### [WHAT IS REQUIRED]
Rewrite the listing from the line with "Given: Click the ホスト パス(H) label" to the line with "Looking at the screenshot, I should (x=37, y=83).", substituting "text" for "label" and keeping everything else the same. Omit the pictures from your answer.

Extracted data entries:
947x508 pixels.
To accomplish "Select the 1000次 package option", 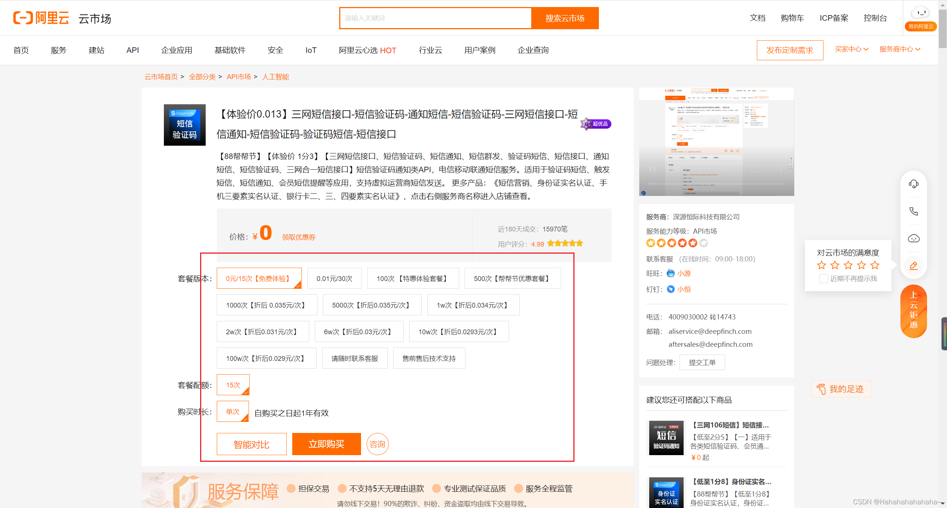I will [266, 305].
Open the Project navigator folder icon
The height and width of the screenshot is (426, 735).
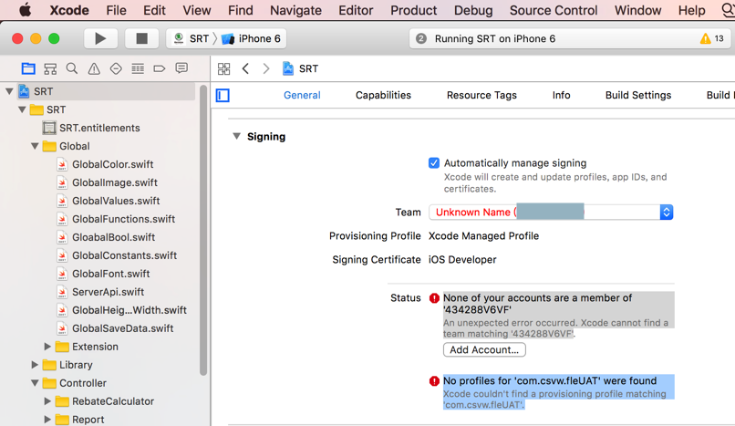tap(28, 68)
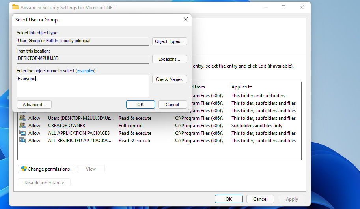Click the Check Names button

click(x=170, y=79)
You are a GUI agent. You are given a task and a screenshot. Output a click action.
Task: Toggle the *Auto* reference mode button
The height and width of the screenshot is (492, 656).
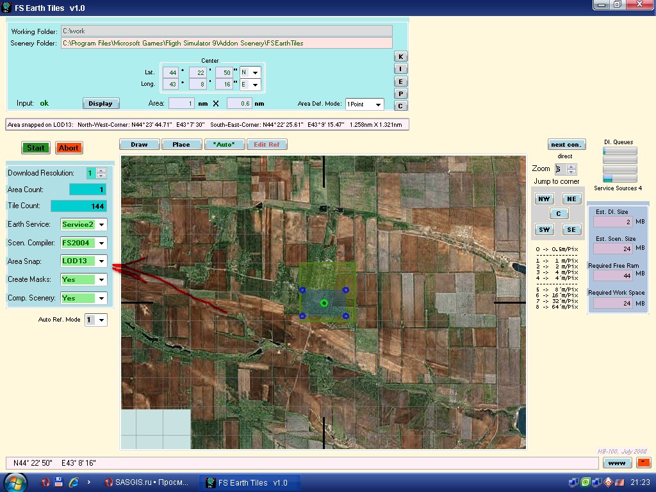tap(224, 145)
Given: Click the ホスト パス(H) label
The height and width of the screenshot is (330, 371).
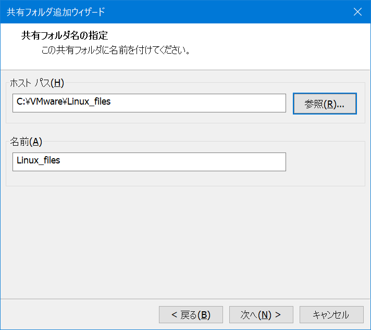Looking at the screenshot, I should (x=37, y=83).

...

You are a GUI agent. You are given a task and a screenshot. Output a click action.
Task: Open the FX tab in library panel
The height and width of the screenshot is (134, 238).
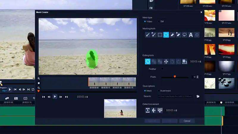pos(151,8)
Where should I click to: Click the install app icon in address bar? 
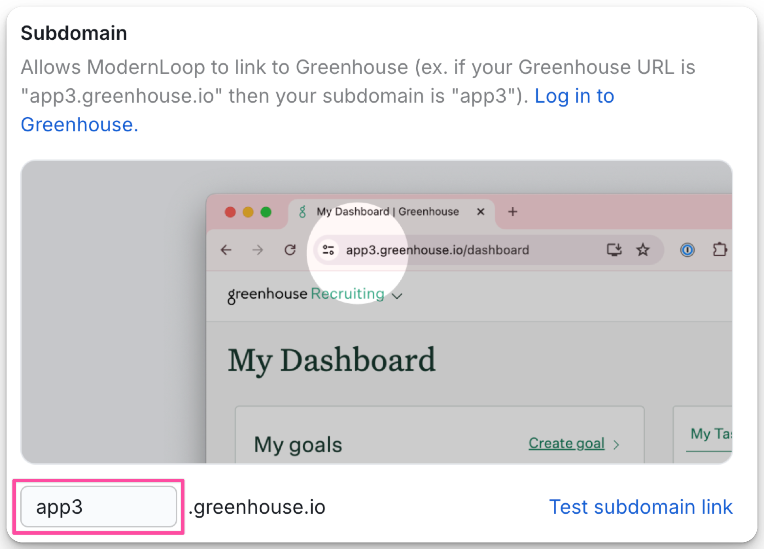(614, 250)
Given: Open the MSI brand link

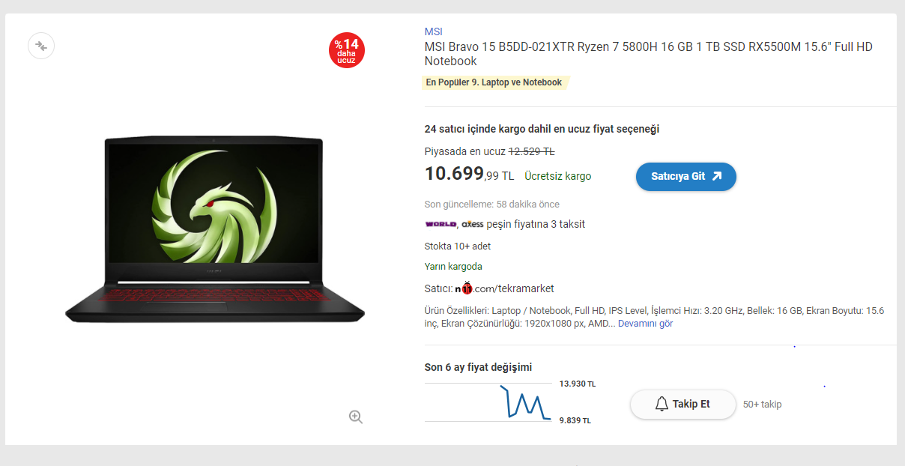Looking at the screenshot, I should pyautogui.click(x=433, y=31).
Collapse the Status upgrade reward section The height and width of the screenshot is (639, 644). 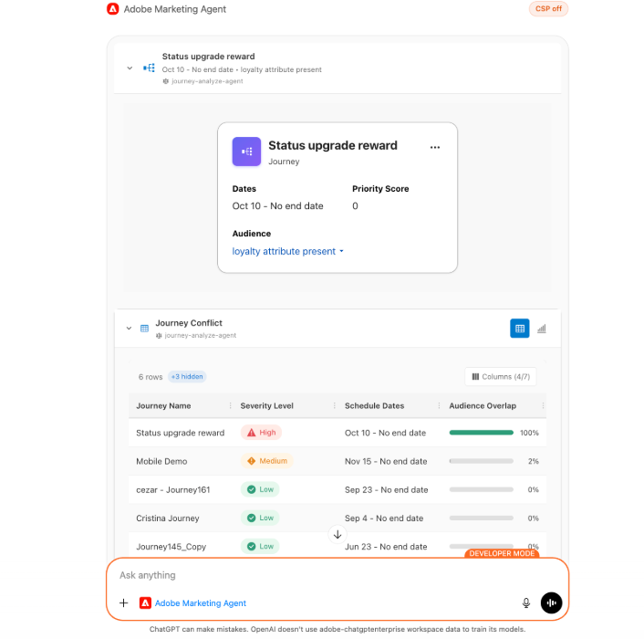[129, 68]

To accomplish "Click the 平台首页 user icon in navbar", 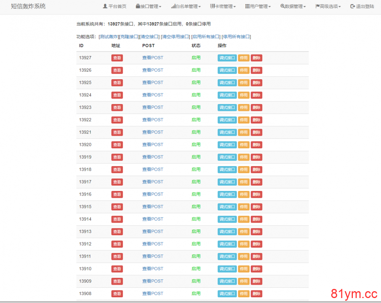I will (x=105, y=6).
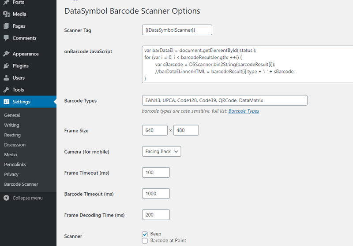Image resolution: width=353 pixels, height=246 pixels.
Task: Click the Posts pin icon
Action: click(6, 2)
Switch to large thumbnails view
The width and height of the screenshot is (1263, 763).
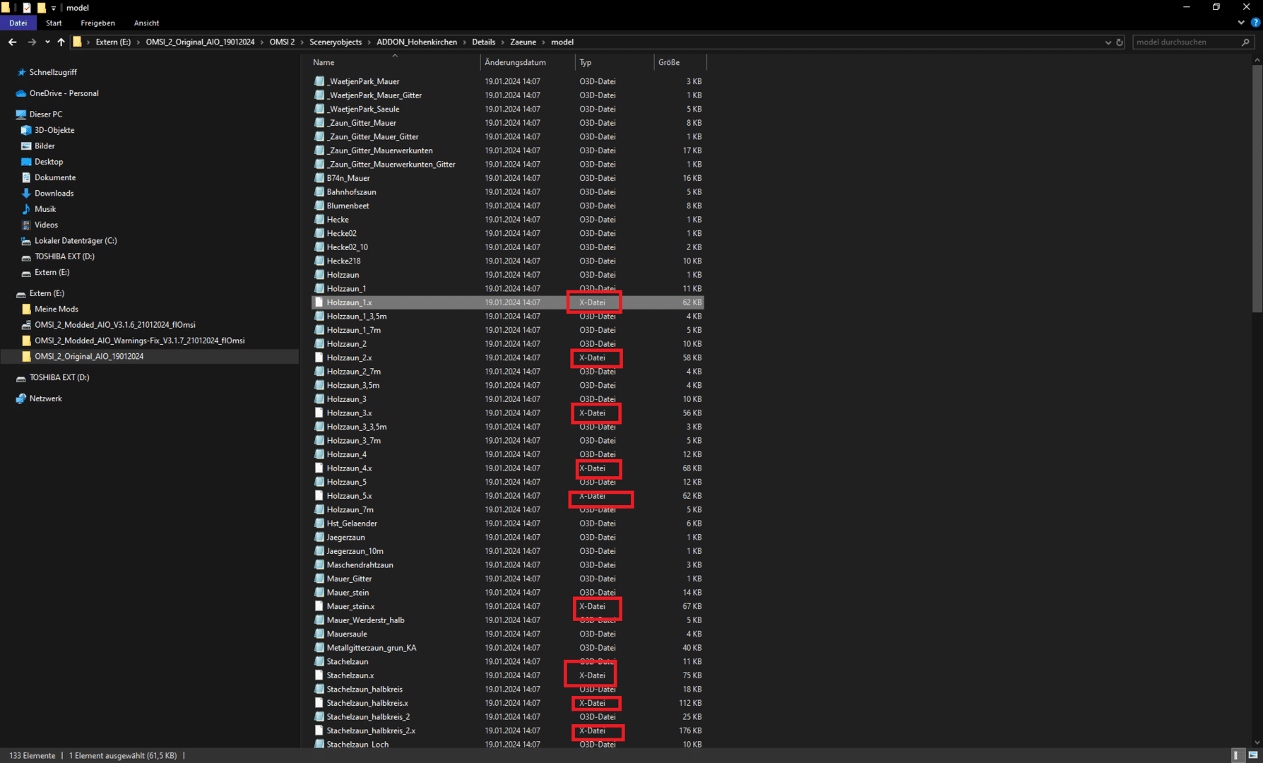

### [WORKED ANSWER]
Given: Click the ホスト パス(H) text
The height and width of the screenshot is (330, 371).
Looking at the screenshot, I should (x=37, y=83).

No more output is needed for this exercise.